First class at RMIT today. Networked Media is a pretty good class to have as an introduction to uni, even in this short amount of time I’ve already learned a bunch. The prescribed reading for this week had some really interesting insight into software as a cultural product rather than just a machine that does a task.

It’s a bit strange being asked to write a blog for a class, for a number of reasons. Firstly, who blogs anymore? I guess it makes sense to take a look at the online media of the past to get an understanding of how the current systems work, or as explained by our lecturer (Teacher? Professor?) seeing where all the functionality of modern social media comes from. But the blog is a dying – or in many cases dead – medium, and I’m part of a demographic young enough that I never engaged with or created blogs ever.

Blogs have also always confused me in how they exist as a product. Like, an online journal with a bunch of information and thoughts that make perfect sense to and are meant for you doesn’t really sound like the greatest form of entertainment, and as for how people even found blogs in the past is beyond me. I guess it’s like looking back at the 1970s and thinking “Jeez, how bored must people have been to find PONG interesting?”

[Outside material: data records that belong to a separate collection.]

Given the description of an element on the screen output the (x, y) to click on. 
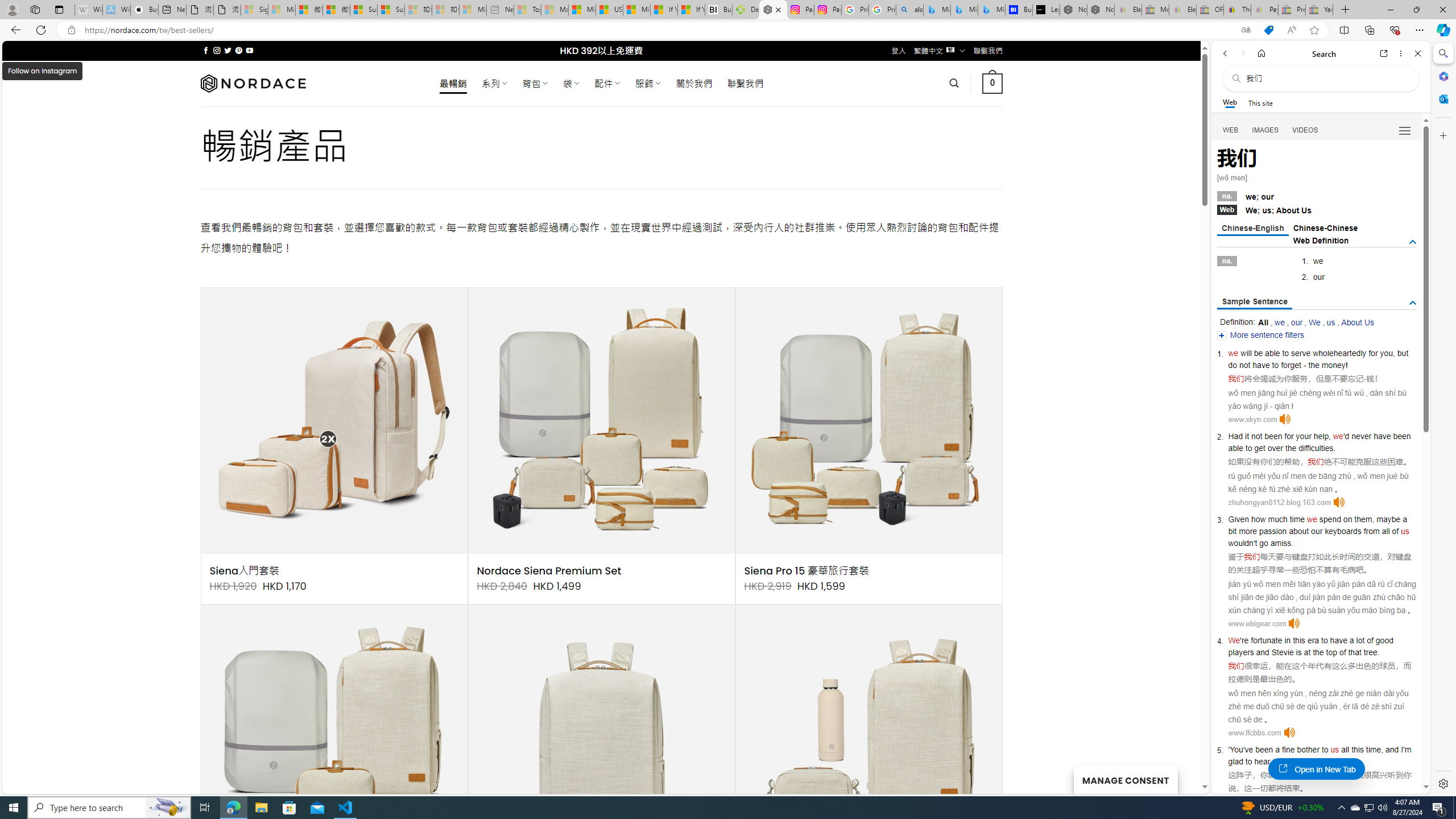
Threats and offensive language policy | eBay (1236, 9)
top (1331, 651)
AutomationID: tgdef (1412, 241)
but (1402, 352)
have (1337, 640)
all (1344, 749)
forget (1291, 364)
lot (1360, 640)
Given the description of an element on the screen output the (x, y) to click on. 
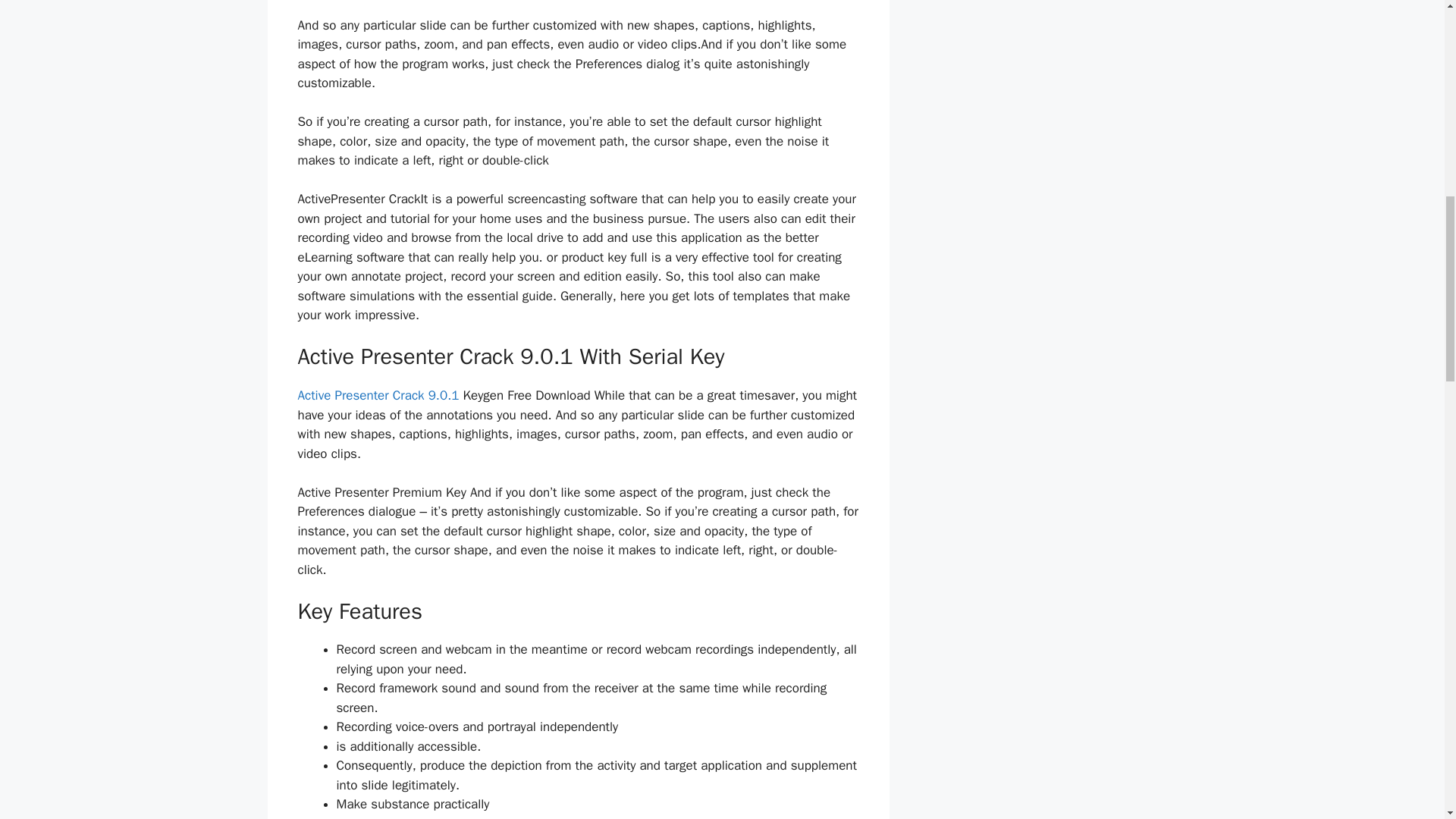
Active Presenter Crack 9.0.1 (377, 395)
Given the description of an element on the screen output the (x, y) to click on. 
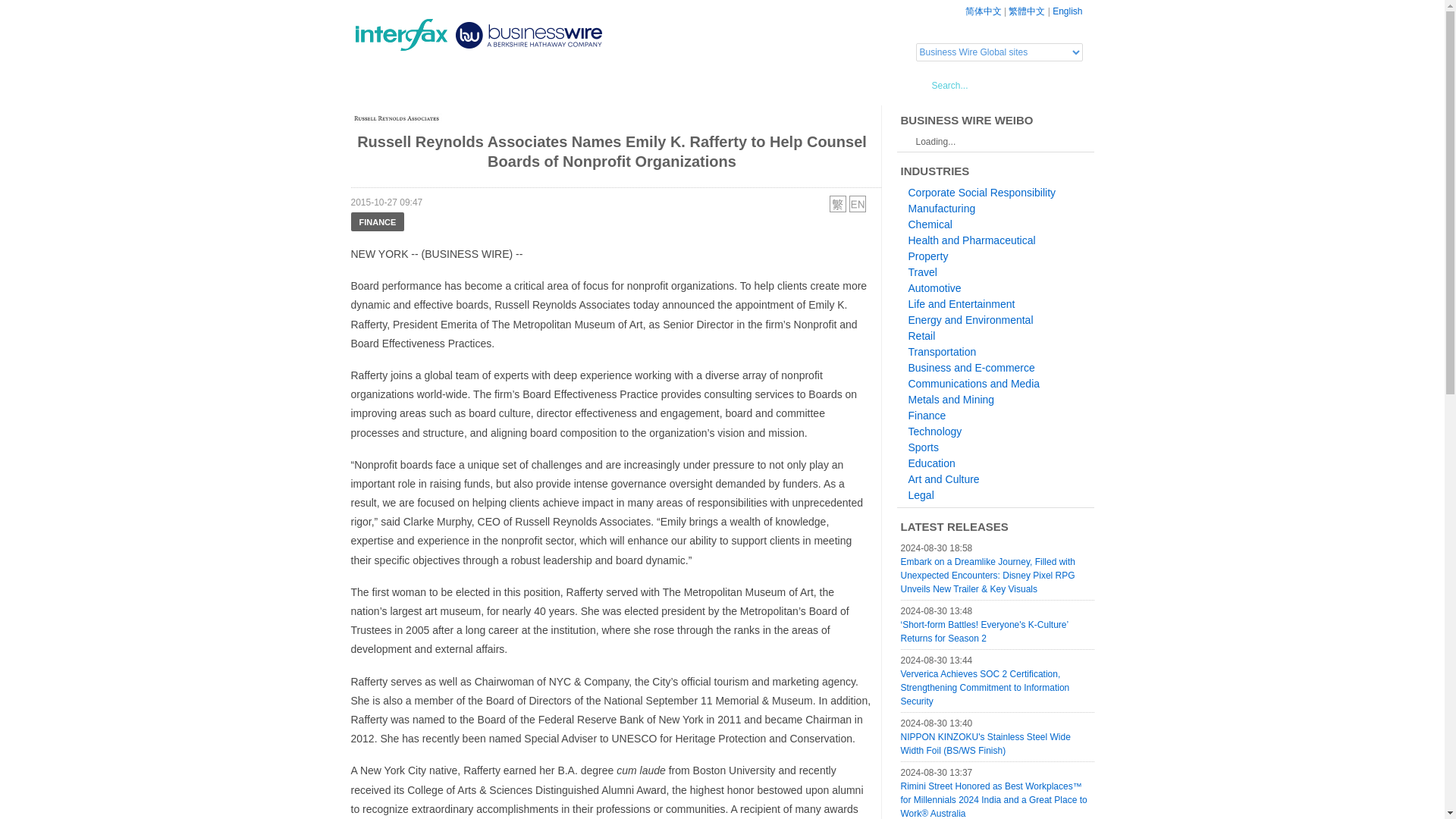
Communications and Media (974, 383)
Health and Pharmaceutical (971, 240)
Manufacturing (941, 208)
Art and Culture (943, 479)
Metals and Mining (951, 399)
Energy and Environmental (970, 319)
Search... (989, 85)
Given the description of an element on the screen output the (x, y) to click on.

Regardless, this medium seems appropriate for recording thoughts and ideas, as well as being a good way to show off assessment work, so I guess it makes sense for us to be doing one of these as a part of our networked media course. The reading for this week was to do with the concept of software literacy and the introduction of the concept of affordances, as in relation to the question that we’ve been prescribed. Looking at this as an introduction to this course is really beneficial, as it straight up explains one of the key terms we need to know going forward and – for lack of a better explanation – opens your third eye in terms of looking at social media in a more critical way. I’m looking forward to seeing what will be built on this foundation, and maybe eventually it’ll make sense why the blog is a mostly abandoned format.